**Your goal**:
Carry on the breast cancer study summary below from its last sentence.

**Document segment**:
Identification and validation of mRNA profiles linked to ATP- induced cell death represent a novel prognostic model for breast cancer

Cell death mechanisms are integral to the pathogenesis of breast cancer (BC), with ATP-induced cell death (AICD) attracting increasing attention due to its distinctive specificity and potential therapeutic applications.

A valuable prognostic model associated with AICD has been established, capable of accurately predicting BC prognosis. The induction of cell death by ATP appears to play a protective role in BC progression. These findings carry significant implications for the implementation of personalized and tailored treatment strategies for BC patients.

This study employed genomic methodologies to investigate the correlation between drug sensitivity and types of AICD in BC. Initially, data from TCGA were utilized to construct a prognostic model and classification system for AICD. Subsequently, a series of bioinformatics analyses assessed the prognostic and clinical significance of this model within the context of BC.

**Data provided**:
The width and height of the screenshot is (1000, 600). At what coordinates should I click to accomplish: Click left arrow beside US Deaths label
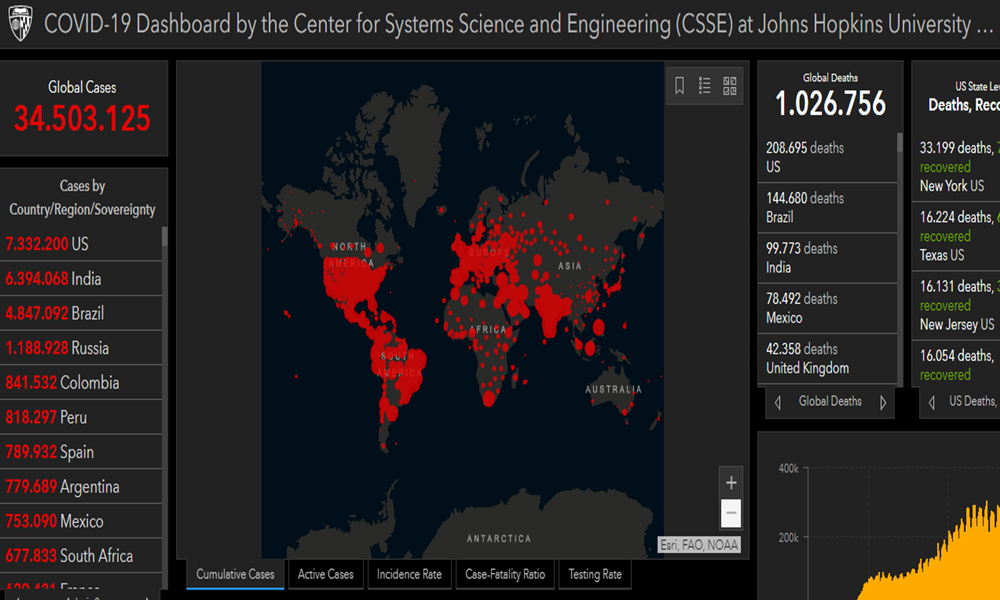[932, 402]
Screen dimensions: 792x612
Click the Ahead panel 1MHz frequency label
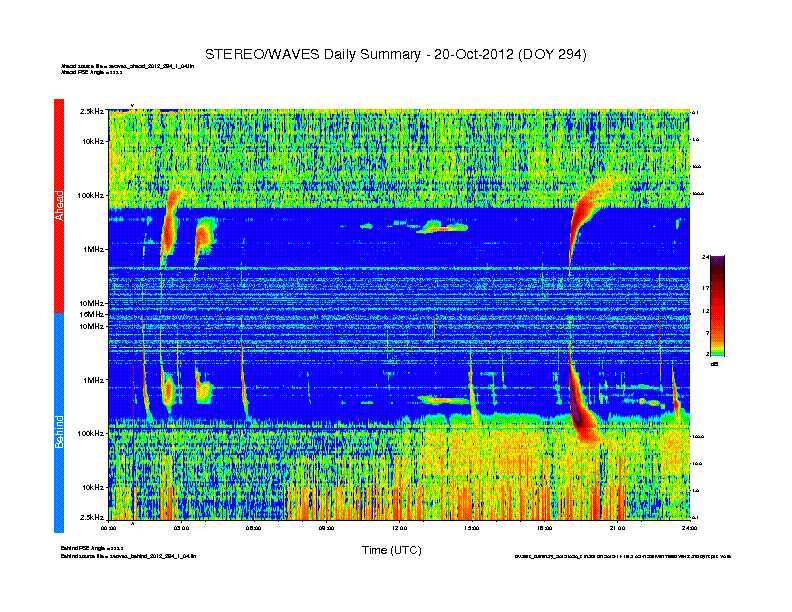[x=94, y=249]
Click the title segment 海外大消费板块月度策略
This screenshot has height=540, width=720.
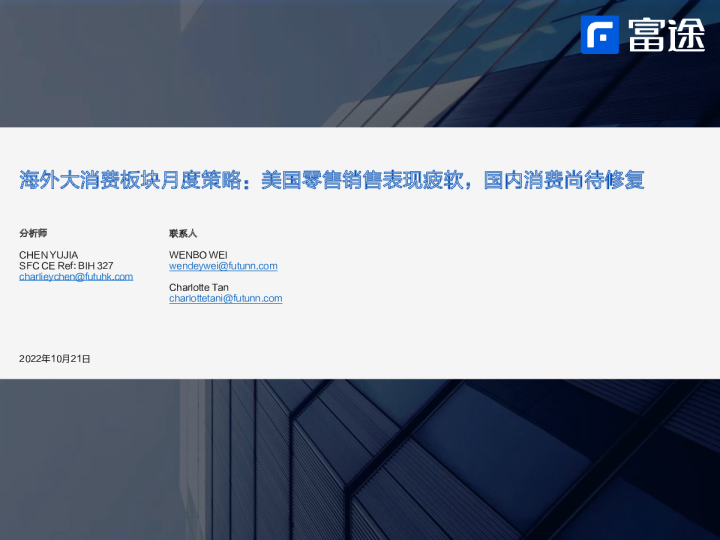click(132, 181)
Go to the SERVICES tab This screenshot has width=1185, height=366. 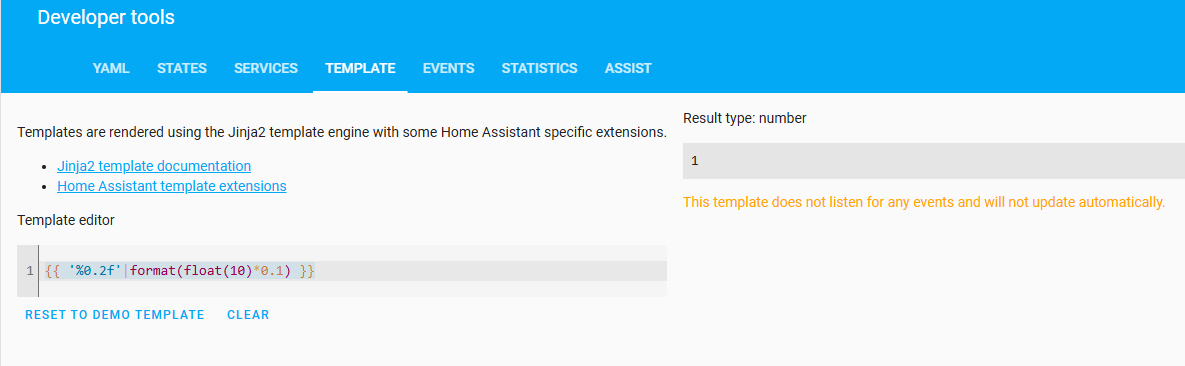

**Exercise output**:
Analysis revealed a cohort of 18 genes associated with AICD, exhibiting prognostic relevance. Survival analyses indicated that overall survival rates were significantly lower in high-risk populations compared to their low-risk counterparts. Furthermore, prognostic indicators linked to AICD demonstrated high accuracy in predicting survival outcomes in BC. Immunological assessments indicated heightened expression of anti-tumor infiltrating immune cells and immune checkpoint molecules in low-risk populations, correlating with various anti-tumor immune functions. Ultimately, a comprehensive prognostic model related to AICD was developed through univariate analysis, least absolute shrinkage and selection operator (LASSO), and multivariate Cox regression analysis. As Adenosine triphosphate (ATP) concentration increased, the viability of BC cells exhibited a general decline at each time point. Notably, ATP diminished the mitochondrial membrane potential in BC cells while enhancing it in normal breast epithelial cells. Additionally, ATP inhibited the migration of BC cells and promoted their apoptosis. ATP also stimulated reactive oxygen species (ROS) production in MCF-10A cells, with implications for the immune response in BC cells. Compared to the control group, expression levels of CLIC6, SLC1A1, and CEMIP were significantly reduced in the ATP intervention group, whereas ANO6 expression was elevated. ANO6, CEMIP, and CLIC6 share genetic variants with BC, while SLC1A1 does not exhibit genetic causal variation with the disease.